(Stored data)
****************

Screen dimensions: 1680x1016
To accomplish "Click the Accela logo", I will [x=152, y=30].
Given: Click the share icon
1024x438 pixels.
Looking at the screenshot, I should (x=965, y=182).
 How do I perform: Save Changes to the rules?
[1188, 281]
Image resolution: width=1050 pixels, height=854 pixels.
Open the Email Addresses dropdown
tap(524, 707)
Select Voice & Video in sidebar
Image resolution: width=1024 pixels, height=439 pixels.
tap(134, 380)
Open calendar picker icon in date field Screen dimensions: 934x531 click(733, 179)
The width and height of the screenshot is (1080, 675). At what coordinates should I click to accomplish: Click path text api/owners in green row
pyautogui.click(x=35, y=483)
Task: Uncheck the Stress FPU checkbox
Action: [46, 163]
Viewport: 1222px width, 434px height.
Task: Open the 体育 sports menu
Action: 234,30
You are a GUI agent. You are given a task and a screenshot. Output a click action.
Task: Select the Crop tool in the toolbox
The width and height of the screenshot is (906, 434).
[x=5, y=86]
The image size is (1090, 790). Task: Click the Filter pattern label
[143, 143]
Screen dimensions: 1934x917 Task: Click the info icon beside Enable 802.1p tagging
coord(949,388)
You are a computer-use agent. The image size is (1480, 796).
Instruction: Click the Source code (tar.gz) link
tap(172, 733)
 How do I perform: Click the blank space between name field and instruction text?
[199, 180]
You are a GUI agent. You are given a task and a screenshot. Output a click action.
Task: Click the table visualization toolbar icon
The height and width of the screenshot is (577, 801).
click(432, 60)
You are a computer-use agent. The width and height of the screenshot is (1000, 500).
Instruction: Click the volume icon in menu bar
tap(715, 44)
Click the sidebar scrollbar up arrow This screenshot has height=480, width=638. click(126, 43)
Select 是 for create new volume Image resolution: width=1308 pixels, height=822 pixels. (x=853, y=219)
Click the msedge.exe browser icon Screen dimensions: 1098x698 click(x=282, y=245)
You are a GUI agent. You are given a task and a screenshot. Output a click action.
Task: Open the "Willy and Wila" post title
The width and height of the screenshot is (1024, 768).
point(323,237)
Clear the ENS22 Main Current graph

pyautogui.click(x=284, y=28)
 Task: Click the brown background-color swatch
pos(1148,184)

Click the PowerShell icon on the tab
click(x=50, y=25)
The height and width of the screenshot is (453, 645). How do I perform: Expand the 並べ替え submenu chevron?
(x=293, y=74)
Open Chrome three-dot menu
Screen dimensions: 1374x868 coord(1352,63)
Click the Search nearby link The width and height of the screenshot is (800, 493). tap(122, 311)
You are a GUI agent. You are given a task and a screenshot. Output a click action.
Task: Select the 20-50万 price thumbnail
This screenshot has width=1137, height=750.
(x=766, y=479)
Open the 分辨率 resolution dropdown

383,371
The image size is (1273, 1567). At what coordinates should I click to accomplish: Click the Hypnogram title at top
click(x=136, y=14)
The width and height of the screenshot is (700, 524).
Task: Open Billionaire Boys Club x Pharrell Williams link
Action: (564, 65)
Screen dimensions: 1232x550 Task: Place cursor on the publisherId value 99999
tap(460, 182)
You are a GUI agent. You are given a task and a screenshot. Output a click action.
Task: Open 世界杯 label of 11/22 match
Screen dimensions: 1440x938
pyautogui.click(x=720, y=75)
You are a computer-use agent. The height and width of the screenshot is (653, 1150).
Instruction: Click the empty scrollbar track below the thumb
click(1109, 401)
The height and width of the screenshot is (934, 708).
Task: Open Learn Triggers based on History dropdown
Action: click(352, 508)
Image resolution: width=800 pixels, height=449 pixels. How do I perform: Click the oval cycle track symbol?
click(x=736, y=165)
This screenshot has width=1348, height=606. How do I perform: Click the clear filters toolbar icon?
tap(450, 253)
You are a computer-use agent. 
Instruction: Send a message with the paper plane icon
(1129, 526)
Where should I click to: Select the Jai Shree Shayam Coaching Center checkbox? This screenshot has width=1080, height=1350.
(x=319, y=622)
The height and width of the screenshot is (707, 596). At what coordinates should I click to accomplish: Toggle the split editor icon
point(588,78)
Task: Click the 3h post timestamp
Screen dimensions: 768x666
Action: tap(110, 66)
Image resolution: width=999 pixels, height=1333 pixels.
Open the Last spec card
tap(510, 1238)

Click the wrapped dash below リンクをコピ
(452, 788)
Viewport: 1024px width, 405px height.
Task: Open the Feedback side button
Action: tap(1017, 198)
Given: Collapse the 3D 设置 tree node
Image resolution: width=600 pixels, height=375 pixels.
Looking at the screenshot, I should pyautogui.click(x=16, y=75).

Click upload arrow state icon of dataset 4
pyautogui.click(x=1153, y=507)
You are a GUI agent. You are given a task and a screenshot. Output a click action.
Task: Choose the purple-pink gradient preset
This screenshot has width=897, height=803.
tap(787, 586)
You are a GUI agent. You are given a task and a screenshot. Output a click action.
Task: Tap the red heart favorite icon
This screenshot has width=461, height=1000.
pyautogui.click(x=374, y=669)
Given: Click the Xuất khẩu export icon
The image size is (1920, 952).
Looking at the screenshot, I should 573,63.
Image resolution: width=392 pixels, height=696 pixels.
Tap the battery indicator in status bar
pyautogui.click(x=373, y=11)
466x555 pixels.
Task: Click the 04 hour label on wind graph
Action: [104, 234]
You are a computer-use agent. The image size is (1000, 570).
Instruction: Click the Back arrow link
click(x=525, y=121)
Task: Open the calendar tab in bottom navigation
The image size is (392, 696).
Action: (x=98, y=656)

****************

Could you return all of the entries exactly as they stand?

Screen dimensions: 1680x1016
To accomplish "Click the Accela logo", I will [x=152, y=30].
Given: Click the share icon
1024x438 pixels.
Looking at the screenshot, I should (x=965, y=182).
 How do I perform: Save Changes to the rules?
[1188, 281]
Image resolution: width=1050 pixels, height=854 pixels.
Open the Email Addresses dropdown
tap(524, 707)
Select Voice & Video in sidebar
Image resolution: width=1024 pixels, height=439 pixels.
tap(134, 380)
Open calendar picker icon in date field Screen dimensions: 934x531 click(733, 179)
The width and height of the screenshot is (1080, 675). At what coordinates should I click to accomplish: Click path text api/owners in green row
pyautogui.click(x=35, y=483)
Task: Uncheck the Stress FPU checkbox
Action: [46, 163]
Viewport: 1222px width, 434px height.
Task: Open the 体育 sports menu
Action: 234,30
You are a GUI agent. You are given a task and a screenshot. Output a click action.
Task: Select the Crop tool in the toolbox
The width and height of the screenshot is (906, 434).
[x=5, y=86]
The image size is (1090, 790). Task: Click the Filter pattern label
[143, 143]
Screen dimensions: 1934x917 Task: Click the info icon beside Enable 802.1p tagging
coord(949,388)
You are a computer-use agent. The image size is (1480, 796).
Instruction: Click the Source code (tar.gz) link
tap(172, 733)
 How do I perform: Click the blank space between name field and instruction text?
[199, 180]
You are a GUI agent. You are given a task and a screenshot. Output a click action.
Task: Click the table visualization toolbar icon
The height and width of the screenshot is (577, 801).
click(432, 60)
You are a computer-use agent. The width and height of the screenshot is (1000, 500).
Instruction: Click the volume icon in menu bar
tap(715, 44)
Click the sidebar scrollbar up arrow This screenshot has height=480, width=638. click(126, 43)
Select 是 for create new volume Image resolution: width=1308 pixels, height=822 pixels. (x=853, y=219)
Click the msedge.exe browser icon Screen dimensions: 1098x698 click(x=282, y=245)
You are a GUI agent. You are given a task and a screenshot. Output a click action.
Task: Open the "Willy and Wila" post title
The width and height of the screenshot is (1024, 768).
point(323,237)
Clear the ENS22 Main Current graph

pyautogui.click(x=284, y=28)
 Task: Click the brown background-color swatch
pos(1148,184)

Click the PowerShell icon on the tab
click(x=50, y=25)
The height and width of the screenshot is (453, 645). How do I perform: Expand the 並べ替え submenu chevron?
(x=293, y=74)
Open Chrome three-dot menu
Screen dimensions: 1374x868 coord(1352,63)
Click the Search nearby link The width and height of the screenshot is (800, 493). tap(122, 311)
You are a GUI agent. You are given a task and a screenshot. Output a click action.
Task: Select the 20-50万 price thumbnail
This screenshot has width=1137, height=750.
(x=766, y=479)
Open the 分辨率 resolution dropdown

383,371
The image size is (1273, 1567). At what coordinates should I click to accomplish: Click the Hypnogram title at top
click(x=136, y=14)
The width and height of the screenshot is (700, 524).
Task: Open Billionaire Boys Club x Pharrell Williams link
Action: (564, 65)
Screen dimensions: 1232x550 Task: Place cursor on the publisherId value 99999
tap(460, 182)
You are a GUI agent. You are given a task and a screenshot. Output a click action.
Task: Open 世界杯 label of 11/22 match
Screen dimensions: 1440x938
pyautogui.click(x=720, y=75)
You are a computer-use agent. The height and width of the screenshot is (653, 1150).
Instruction: Click the empty scrollbar track below the thumb
click(1109, 401)
The height and width of the screenshot is (934, 708).
Task: Open Learn Triggers based on History dropdown
Action: click(352, 508)
Image resolution: width=800 pixels, height=449 pixels. How do I perform: Click the oval cycle track symbol?
click(x=736, y=165)
This screenshot has width=1348, height=606. How do I perform: Click the clear filters toolbar icon?
tap(450, 253)
You are a computer-use agent. 
Instruction: Send a message with the paper plane icon
(1129, 526)
Where should I click to: Select the Jai Shree Shayam Coaching Center checkbox? This screenshot has width=1080, height=1350.
(x=319, y=622)
The height and width of the screenshot is (707, 596). At what coordinates should I click to accomplish: Toggle the split editor icon
point(588,78)
Task: Click the 3h post timestamp
Screen dimensions: 768x666
Action: tap(110, 66)
Image resolution: width=999 pixels, height=1333 pixels.
Open the Last spec card
tap(510, 1238)

Click the wrapped dash below リンクをコピ
(452, 788)
Viewport: 1024px width, 405px height.
Task: Open the Feedback side button
Action: tap(1017, 198)
Given: Collapse the 3D 设置 tree node
Image resolution: width=600 pixels, height=375 pixels.
Looking at the screenshot, I should pyautogui.click(x=16, y=75).

Click upload arrow state icon of dataset 4
pyautogui.click(x=1153, y=507)
You are a GUI agent. You are given a task and a screenshot. Output a click action.
Task: Choose the purple-pink gradient preset
This screenshot has width=897, height=803.
tap(787, 586)
You are a GUI agent. You are given a task and a screenshot. Output a click action.
Task: Tap the red heart favorite icon
This screenshot has width=461, height=1000.
pyautogui.click(x=374, y=669)
Given: Click the Xuất khẩu export icon
The image size is (1920, 952).
Looking at the screenshot, I should 573,63.
Image resolution: width=392 pixels, height=696 pixels.
Tap the battery indicator in status bar
pyautogui.click(x=373, y=11)
466x555 pixels.
Task: Click the 04 hour label on wind graph
Action: [104, 234]
You are a computer-use agent. The image size is (1000, 570).
Instruction: Click the Back arrow link
click(x=525, y=121)
Task: Open the calendar tab in bottom navigation
The image size is (392, 696).
Action: (x=98, y=656)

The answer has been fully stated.